Content starts

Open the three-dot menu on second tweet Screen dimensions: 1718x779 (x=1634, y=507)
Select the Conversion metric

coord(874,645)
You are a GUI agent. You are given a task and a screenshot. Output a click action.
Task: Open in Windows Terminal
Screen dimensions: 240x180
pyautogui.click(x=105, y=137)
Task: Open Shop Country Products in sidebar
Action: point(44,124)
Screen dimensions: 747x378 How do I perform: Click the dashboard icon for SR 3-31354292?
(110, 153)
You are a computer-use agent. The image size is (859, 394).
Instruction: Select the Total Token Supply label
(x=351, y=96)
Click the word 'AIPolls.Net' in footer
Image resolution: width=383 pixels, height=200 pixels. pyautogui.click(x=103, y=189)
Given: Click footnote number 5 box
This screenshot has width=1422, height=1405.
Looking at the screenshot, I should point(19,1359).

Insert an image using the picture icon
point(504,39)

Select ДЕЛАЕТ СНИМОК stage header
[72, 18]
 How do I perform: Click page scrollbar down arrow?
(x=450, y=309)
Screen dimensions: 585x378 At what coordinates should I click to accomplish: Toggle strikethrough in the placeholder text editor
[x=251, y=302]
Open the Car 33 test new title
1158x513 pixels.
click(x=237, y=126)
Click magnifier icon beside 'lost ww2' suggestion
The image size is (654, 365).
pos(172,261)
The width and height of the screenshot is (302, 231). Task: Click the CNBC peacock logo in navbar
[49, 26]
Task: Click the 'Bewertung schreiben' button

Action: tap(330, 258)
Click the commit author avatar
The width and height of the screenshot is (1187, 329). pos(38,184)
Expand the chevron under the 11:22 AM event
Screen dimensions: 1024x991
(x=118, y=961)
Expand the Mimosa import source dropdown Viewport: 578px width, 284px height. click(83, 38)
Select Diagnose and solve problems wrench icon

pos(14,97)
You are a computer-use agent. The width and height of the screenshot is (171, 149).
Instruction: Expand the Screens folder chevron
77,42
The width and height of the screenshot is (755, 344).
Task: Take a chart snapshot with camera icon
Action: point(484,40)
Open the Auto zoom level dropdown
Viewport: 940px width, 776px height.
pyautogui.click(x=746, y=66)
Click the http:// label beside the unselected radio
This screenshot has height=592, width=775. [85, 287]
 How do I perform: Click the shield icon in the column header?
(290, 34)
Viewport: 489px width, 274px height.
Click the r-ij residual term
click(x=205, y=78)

Content ends

* _Problem to work on_: Copy every line of the material, please, keeping it exactly the same.

* _Result of this exercise_:
Open the three-dot menu on second tweet Screen dimensions: 1718x779 (x=1634, y=507)
Select the Conversion metric

coord(874,645)
You are a GUI agent. You are given a task and a screenshot. Output a click action.
Task: Open in Windows Terminal
Screen dimensions: 240x180
pyautogui.click(x=105, y=137)
Task: Open Shop Country Products in sidebar
Action: point(44,124)
Screen dimensions: 747x378 How do I perform: Click the dashboard icon for SR 3-31354292?
(110, 153)
You are a computer-use agent. The image size is (859, 394).
Instruction: Select the Total Token Supply label
(x=351, y=96)
Click the word 'AIPolls.Net' in footer
Image resolution: width=383 pixels, height=200 pixels. pyautogui.click(x=103, y=189)
Given: Click footnote number 5 box
This screenshot has width=1422, height=1405.
Looking at the screenshot, I should point(19,1359).

Insert an image using the picture icon
point(504,39)

Select ДЕЛАЕТ СНИМОК stage header
[72, 18]
 How do I perform: Click page scrollbar down arrow?
(x=450, y=309)
Screen dimensions: 585x378 At what coordinates should I click to accomplish: Toggle strikethrough in the placeholder text editor
[x=251, y=302]
Open the Car 33 test new title
1158x513 pixels.
click(x=237, y=126)
Click magnifier icon beside 'lost ww2' suggestion
The image size is (654, 365).
pos(172,261)
The width and height of the screenshot is (302, 231). Task: Click the CNBC peacock logo in navbar
[49, 26]
Task: Click the 'Bewertung schreiben' button

Action: tap(330, 258)
Click the commit author avatar
The width and height of the screenshot is (1187, 329). pos(38,184)
Expand the chevron under the 11:22 AM event
Screen dimensions: 1024x991
(x=118, y=961)
Expand the Mimosa import source dropdown Viewport: 578px width, 284px height. click(83, 38)
Select Diagnose and solve problems wrench icon

pos(14,97)
You are a computer-use agent. The width and height of the screenshot is (171, 149).
Instruction: Expand the Screens folder chevron
77,42
The width and height of the screenshot is (755, 344).
Task: Take a chart snapshot with camera icon
Action: point(484,40)
Open the Auto zoom level dropdown
Viewport: 940px width, 776px height.
pyautogui.click(x=746, y=66)
Click the http:// label beside the unselected radio
This screenshot has height=592, width=775. [85, 287]
 How do I perform: Click the shield icon in the column header?
(290, 34)
Viewport: 489px width, 274px height.
Click the r-ij residual term
click(x=205, y=78)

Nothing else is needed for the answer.